掲載テキスト:
駒子の備忘録

観劇記と乱読日記、愛蔵コミック・コラムなどなど

吾峠呼世晴『鬼滅の刃』(集英社ジャンプコミックス全23巻)

2020年12月23日 | 乱読記/書名か行
 時は大正時代。炭を売る心優しき少年・炭治郎の日常は、家族を鬼に皆殺しにされたことで一変する。唯一生き残ったものの、鬼に変貌した妹・禰豆子を元に戻すため、また家族を殺した鬼を討つため、炭治郎と禰豆子は旅立つ…血風剣戟冒険譚。

 最終巻をちゃんと予約して買った後輩が、すぐ全巻貸してくれました。
 話題を耳にし始めたのは、やはり去年でしたかね。テレビアニメの出来がいいんだってね、それで原作漫画も売れてきているんだってね、コミックスの重版部数がすごいんだってね、みたいな…で、今年になってアニメ劇場版も大騒ぎになり、最終巻発売に関してもたいそうなニュースになりましたね。
 以前テレビでやっていた総集編みたいなのを一応録画して見たんですけど、1本目は立ち上がり編みたいな感じで見やすかったのですが、2本目の蜘蛛の話は退屈して途中で再生をやめて録画ごと消してしまいました。でも絵は確かに綺麗だなと感心しましたね。とはいえ私は最近のテレビアニメをほとんど見ていないので(最近見たもので『推し武道』くらいか…?)、クオリティのレベルとかはわからないのですが…
 職場周りの評判としては、「おもしろいけど、そこまで売れるほどでは…」というようなものが多く、そういう意味でも今まで今ひとつ手が伸びなかったのでした。でも、貸してもらえるというなら一応抑えておかなくてはね、という感じで、フラットに読んでみた次第です。

 で、やはり、「おもしろいけど、そこまで売れるほどでは…」と思いました。主人公ががんばり、仲間たちと助け合い、敵と戦う。必殺技とか出ちゃう。泣かせる。笑わせる。キャラの立った登場人物が何人も出てきて、それぞれにドラマがあったりする。…そんな大枠だけで言えば、これまでにも似た作品はたくさんありましたし、もっと出来がよかったものだってたくさんあったと思います。主人公の在り方含めて特に目新しいと感じたところは私はなかったし、画力がむちゃくちゃ高いというわけでもないと感じました。よく残酷な描写が云々と言われることがありますが、そもそもリアルめな絵柄ではないしそんなに上手くもないので、生々しいとか怖いとか教育上良くないというほどのこともないのでは、と思いました。
 ただ、わりに展開がスピーディーでストーリーがさくさく進み、23巻という近年のヒット作では短めの長さできっちり完結したのはよかったんだろうな、と思いました。あとはアニメの出来が良くて原作コミックスに人気が波及したときに大人買いしやすい巻数だったことや、その後のコロナ禍のステイホーム期間にもネット通販など購入が進んだことも大きいのだろうし、今は売れるものがより売れる傾向にあるので、みんなが「そんなに人気なら読んでみるか」となってのこの部数だったんだろうな、とも推測されます。そういう読者は近年の、あるいは歴史的にすでにある似たタイプの作品は履修していないことが多いので、ほぼ初めて出会ったこの作品にすこんとハマったのでしょうね。

課題と練習:
**1)** 『鬼滅の刃』の感想文をもとに、次の問いに答えてください。
(a) 全巻を貸してくれたのは誰ですか。
(b) テレビの総集編の2本目は何の話でしたか。
(c) 作品は全何巻で完結しましたか。
**2)** 『鬼滅の刃』の感想文から、「最終巻をちゃんと予約して買った後輩が、すぐ全巻貸してくれました。」で始まり「うなニュースになりましたね。」で終わる部分を、終わりの語句も含めて一字も変えずに抜き出してください。
**3)** 『鬼滅の刃』の感想文を、最後の文の後から書き継いでください。
以下の行は『鬼滅の刃』の感想文とは関係がありません。

元データ:
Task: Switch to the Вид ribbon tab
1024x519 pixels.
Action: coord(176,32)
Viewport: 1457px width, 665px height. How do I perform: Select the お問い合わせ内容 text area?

解答例:
**1)**
(a) 最終巻をちゃんと予約して買った後輩
(b) 蜘蛛の話
(c) 23巻

**2)**
最終巻をちゃんと予約して買った後輩が、すぐ全巻貸してくれました。
 話題を耳にし始めたのは、やはり去年でしたかね。テレビアニメの出来がいいんだってね、それで原作漫画も売れてきているんだってね、コミックスの重版部数がすごいんだってね、みたいな…で、今年になってアニメ劇場版も大騒ぎになり、最終巻発売に関してもたいそうなニュースになりましたね。

**3)**
 それを揶揄するつもりはもちろんありません。テレビアニメを見ること、コミックスを買うこと、書店に行くこと、週刊漫画誌を買うこと、劇場用アニメを映画館に観に行くこと…をこの作品で初めてしたという人がたくさんいて、もしその一部でも習慣化されるなら、業界としてこんなにありがたいことはありません。何よりそこまで愛し夢中になりハマれる作品に出会えた喜びを人として、オタクとして寿ぎたいです。その作品が冷静に考えたら、長い目で見たら、そんなに傑作でも名作でもないかもよ、なんてことは言うだけ野暮です。
 でも作家さんには、次回作があるのだとしたらまたがんばってみていただきたいです。子孫とか生まれ変わりとかで落とすラストはアリだなとか思っていたのですが、まさかキメツ学園ってこのネタ振りだったの…!?みたいなところには才能を感じたので。ただ、1作で燃え尽きちゃう作家さんってのも意外に多いものですからね…と、嫌みな古参として不吉なことを言っておきます。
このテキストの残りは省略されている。